I can confirm the packet loss isn’t consistent so it can vary per host usually from 30% up to 100% at any given time. A ping on the command line to an affected host also confirms the packet loss and again quickly recovers. We will continue to look at it looking closely at our network switches etc. to see if we can pinpoint a problem in that area. Unfortunately this is not a high available setup and the execution point is always from the master.

One further question, relating to the PagerDuty alert we have been receiving lately. It’s the ping4 check, always within a 15 minute window and the packet loss value is always 16%. As you know the critical threshold value is 15% for ping4. How would we increase the ping_cpl value globally as ping4 is not specified in the template (or host/services)? Do I need to create a new CheckCommand in this case?

Thank you for your assistance, it’s greatly appreciated.

dgoetz · April 28, 2021, 8:33am

With this package loss and the only reply having no increased round trip time I would look into network errors like losing communication completely in one direction, discarded packages, asynchronous routing, mtu or similar. Unfortunately I am no networker and can not provide to much guidance here.

The defaults look like you are directly using ping4, so you could switch to hostalive4 which has higher default thresholds more suited to say “it is really down” than “we have some connectivity problems”. If you want to stick with ping4 as you want your own threshold anyway, you can specify the threshold at your most common host template (like generic-host), simply add vars.ping_cpl = 100 there (or if using the director create a field for it, associate it to the template and then set defaults).

cbowden · April 28, 2021, 9:15am

Thanks Dirk.

I’m still a little confused regarding the entry of the new threshold. As ‘ping4’ isn’t explicitly listed in any configuration file (e.g. services, hosts, templates etc) but automatically associated as a service to all hosts I’m unsure how to add this threshold. Apologies for not understanding.

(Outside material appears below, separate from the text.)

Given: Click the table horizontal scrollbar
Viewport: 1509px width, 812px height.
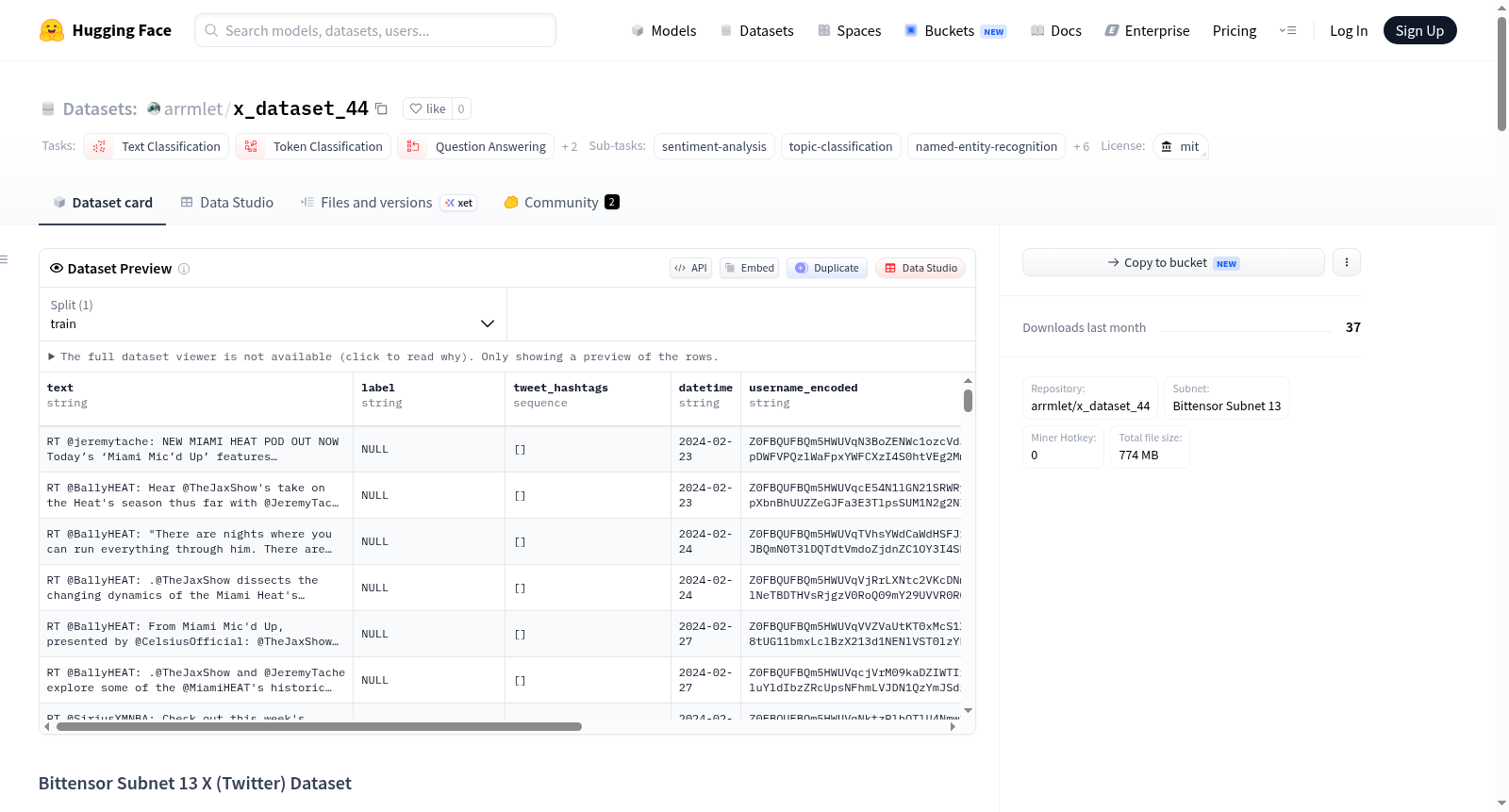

Please could you clarify where this should be set?

dgoetz · April 28, 2021, 10:00am

Ok, let’s see if we find the location of relevant part of the configuration together as I do not know your configuration structure.

Can you provide the output of icinga2 object list --type service --name ONEOFYOURHOSTS and if the failing service is not the host icinga2 object list --type service --name YOURSERVICENAME? This will show the location of the object in the configuration and also some important structure like the templates used.

cbowden · April 28, 2021, 1:36pm

This worked perfectly and helped me to track down and reapply with a new threshold. I was incorrectly reviewing the wrong files earlier! At least this should stop the PagerDuty alerts until we work out the cause of these short outage reports.

As stated earlier we are reviewing our network device logs to track this issue down so I’m happy to resolve this issue as we suspect it’s not specifically the Icinga setup as the root cause. Thanks once again for your assistance.